What is needed -
Extract only the lines running from the top of the entries to the line that holds "Click OK on the recording notice". Include that line and omit the pictures.

########################################

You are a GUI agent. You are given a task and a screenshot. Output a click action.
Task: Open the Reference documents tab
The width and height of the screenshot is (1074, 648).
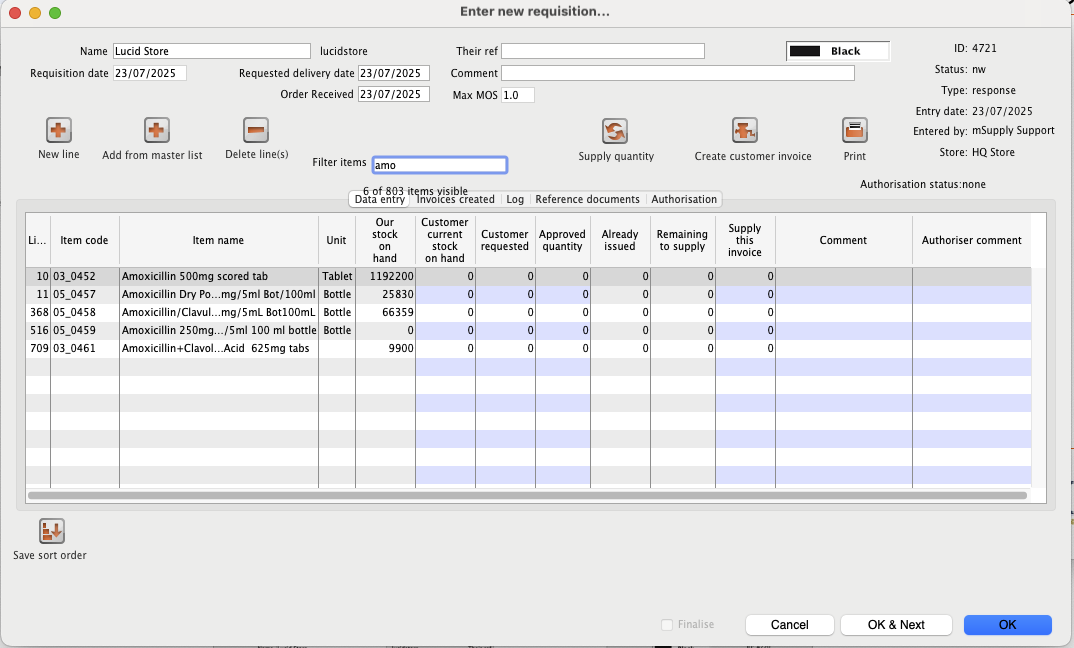(x=587, y=199)
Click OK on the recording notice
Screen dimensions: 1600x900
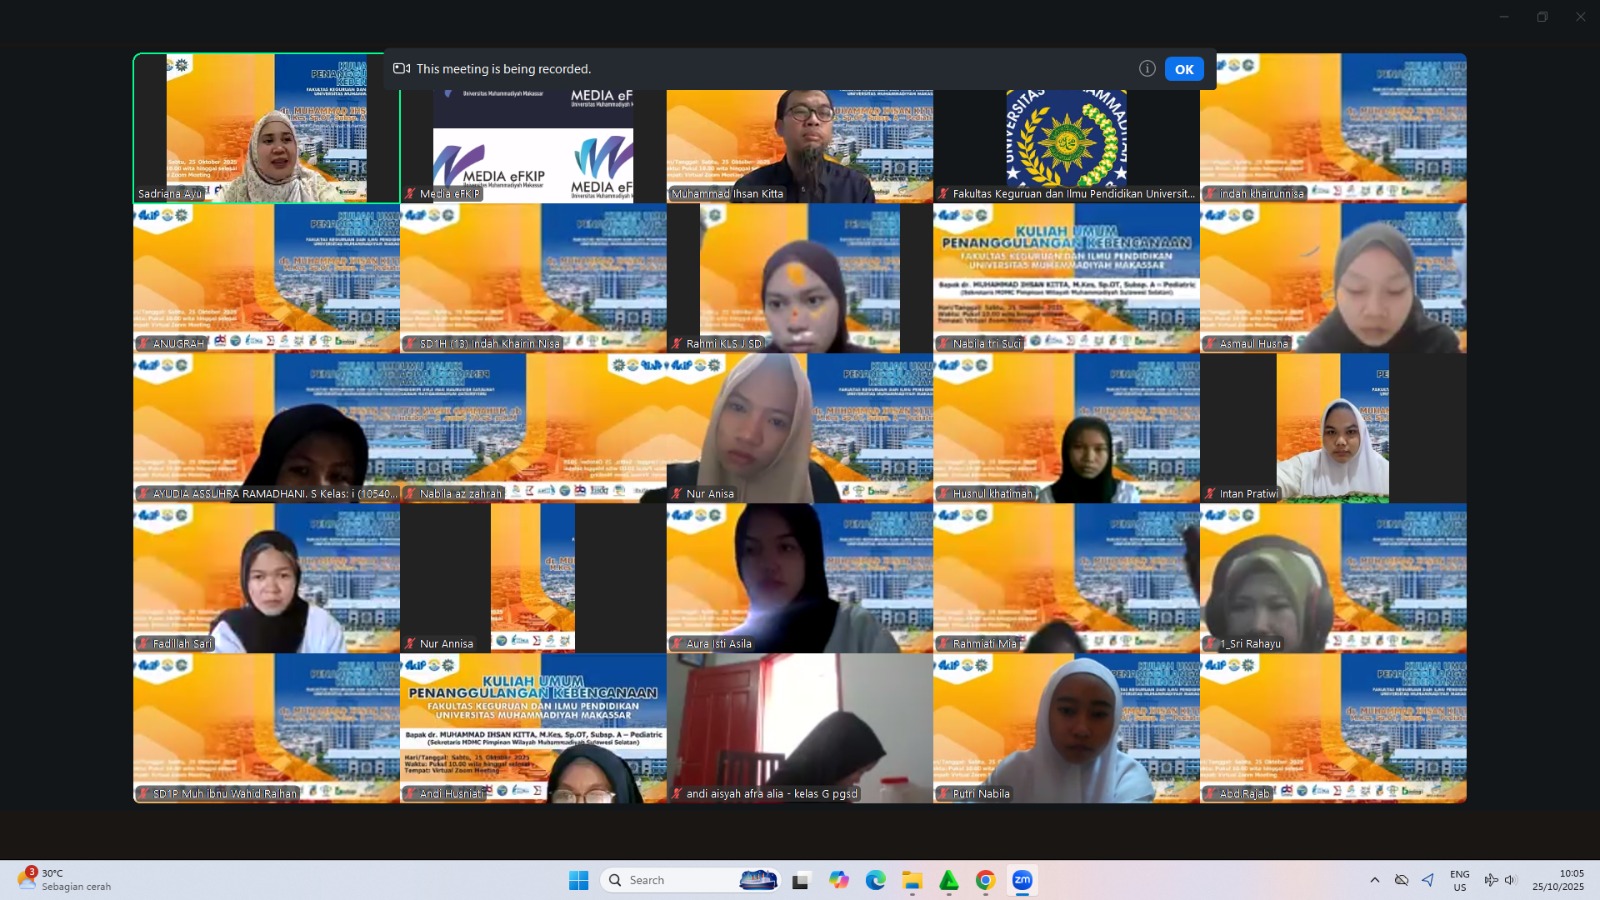(x=1184, y=69)
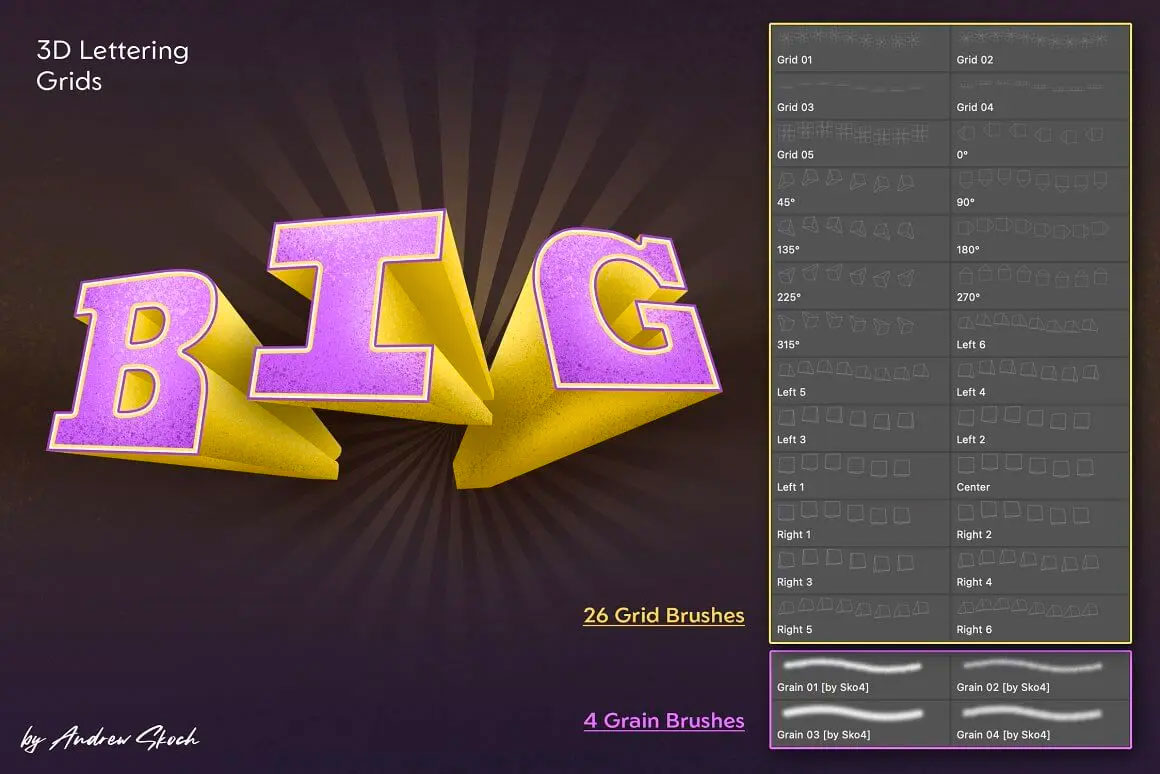Choose the 45° grid brush
This screenshot has height=774, width=1160.
coord(860,191)

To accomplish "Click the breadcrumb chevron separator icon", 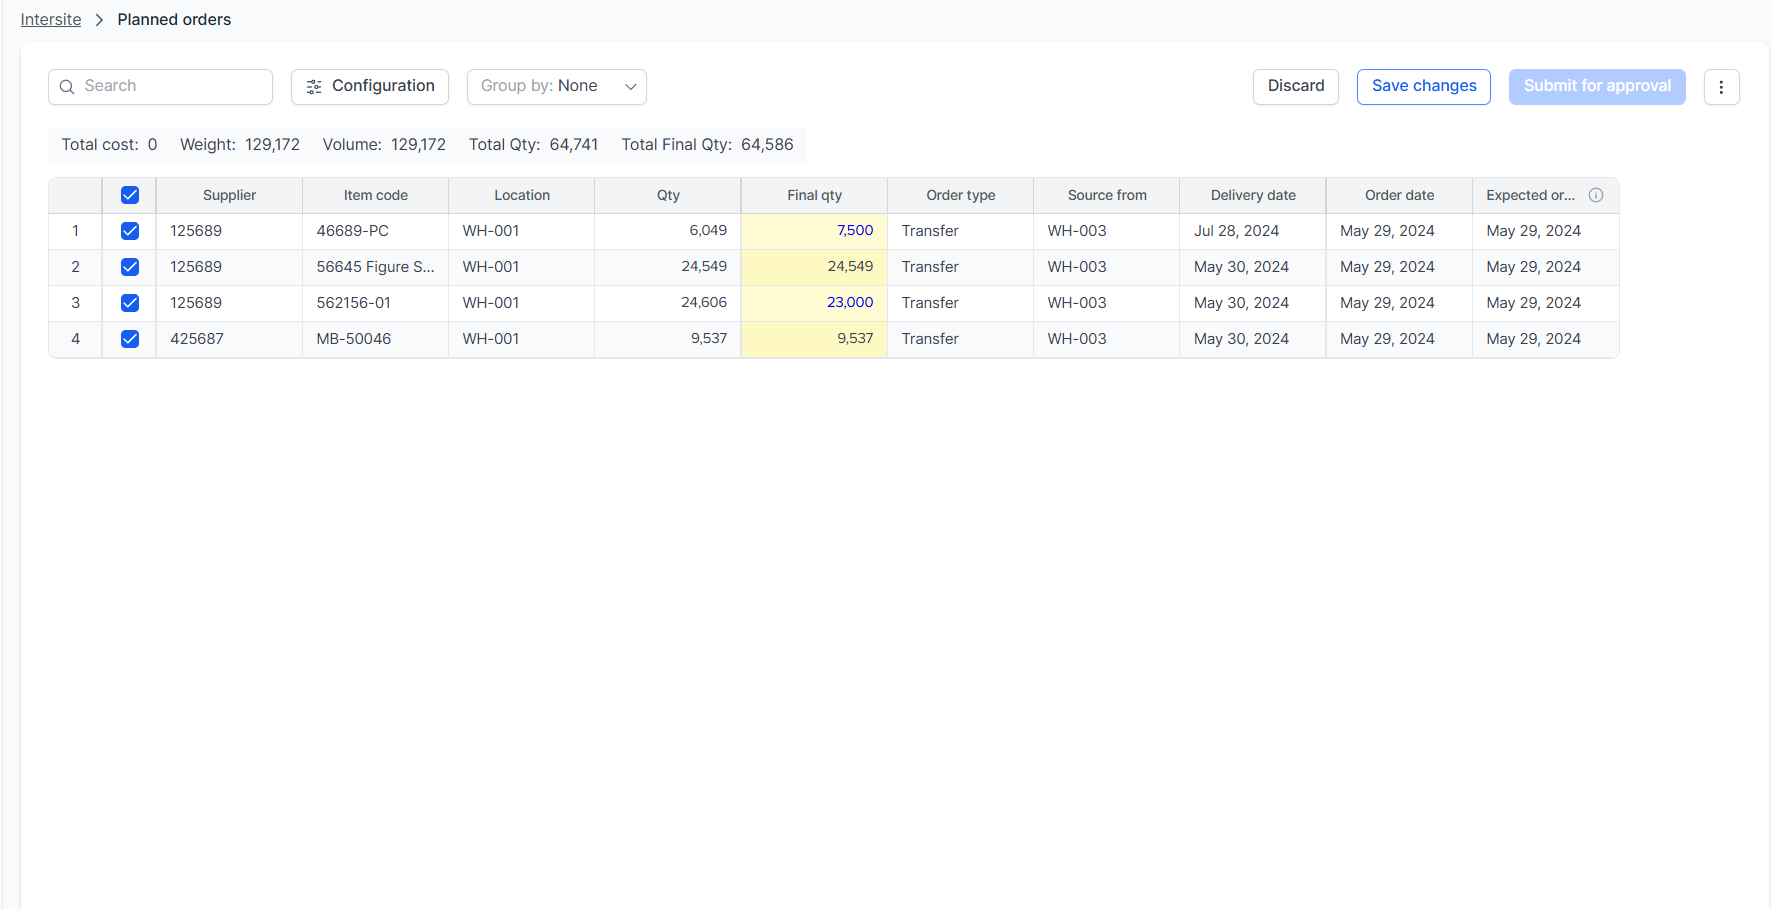I will [99, 20].
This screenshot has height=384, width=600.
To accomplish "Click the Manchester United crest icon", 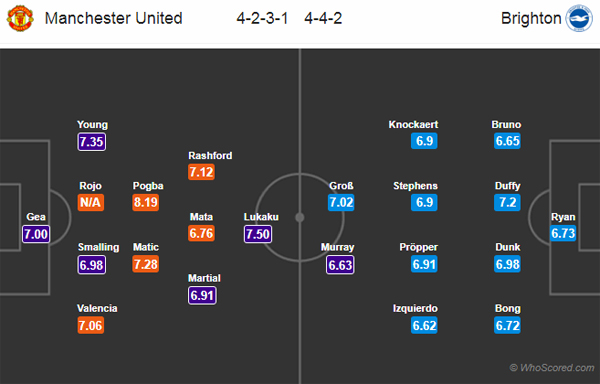I will 20,18.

########################################

Final answer -
You are a GUI agent. You are given a task and a screenshot. Output a click action.
Task: Open the Reference documents tab
The width and height of the screenshot is (1074, 648).
(x=587, y=199)
Click OK on the recording notice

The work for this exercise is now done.